I want to train a NER model to automatically extract "nanoparticle" entities in biomedical text. Since it is a new entity type, I decided to train the model from scratch and use existing word vectors that have been trained on PubMed corpus (biomedical text) to help lift my model's performance.
This is probably the wrong way to do it, but I downloaded the PubMed-w2v.bin file, and followed the same command used for the food ingredients example:
python -m prodigy train ./model --ner dataset_name --base-model en_core_sci_md
--paths.init-tok2vec ./PubMed-w2v.bin --eval-split 0.2
I am not able to figure out how to incorporate the available word vectors into my workflow. The above command gives horrible results, which I guess makes sense because the word2vec file isn't exactly the same as pretrained tok2vec weights used in the food ingredients example (?)
An easier way might be to initialize a new spaCy model with these vectors beforehand.
Have you seen the init vectors command? This will allow you to create a new spaCy model on disk that carries your embeddings in it. This local model can be then referenced as a starting point via
--base-model in the Prodigy
Let me know if this does not work for you, but this is how I usually use different vectors when I run benchmarks.
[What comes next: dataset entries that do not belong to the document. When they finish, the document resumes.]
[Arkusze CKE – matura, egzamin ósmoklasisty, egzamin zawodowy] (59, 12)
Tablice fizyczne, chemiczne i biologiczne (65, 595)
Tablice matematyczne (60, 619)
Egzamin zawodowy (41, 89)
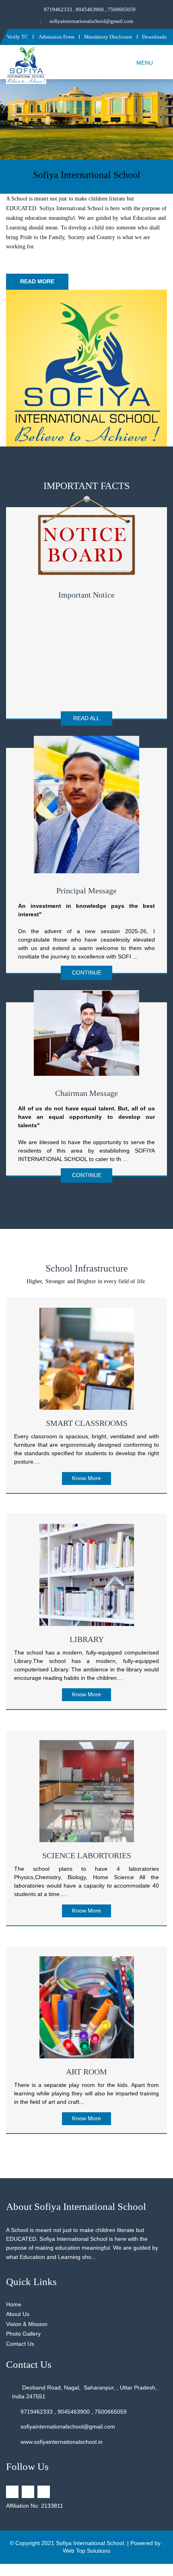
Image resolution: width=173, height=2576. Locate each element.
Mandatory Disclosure (108, 37)
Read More (37, 281)
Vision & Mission (26, 2324)
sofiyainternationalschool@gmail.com (91, 21)
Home (13, 2304)
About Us (17, 2314)
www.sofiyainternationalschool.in (62, 2442)
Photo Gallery (23, 2333)
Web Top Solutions (86, 2550)
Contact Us (20, 2344)
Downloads (154, 37)
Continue (86, 972)
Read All (86, 718)
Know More (86, 1478)
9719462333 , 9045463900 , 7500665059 (90, 9)
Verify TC (17, 37)
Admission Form (56, 37)
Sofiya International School (90, 2543)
Yes, I have checked out that command. I even tried it out, but I got a bunch of errors. I guess it was because the w2v file that I have downloaded from this website is a
.bin file, but the documentation on SpaCy's website requires it to be in the
.txt format or a zipped text file in
.tar.gz format. The size of the downloaded
.bin file is 1.77 GB, will I have to convert it and then check if it works? I was hoping to find another way to directly use the
.bin file using the init vectors command.
Do you happen to know how these vectors were trained? With Gensim? FastText? Are you aware of any documentation for these vectors?
I'm also wondering, did you try running the other models/vectors from scispacy?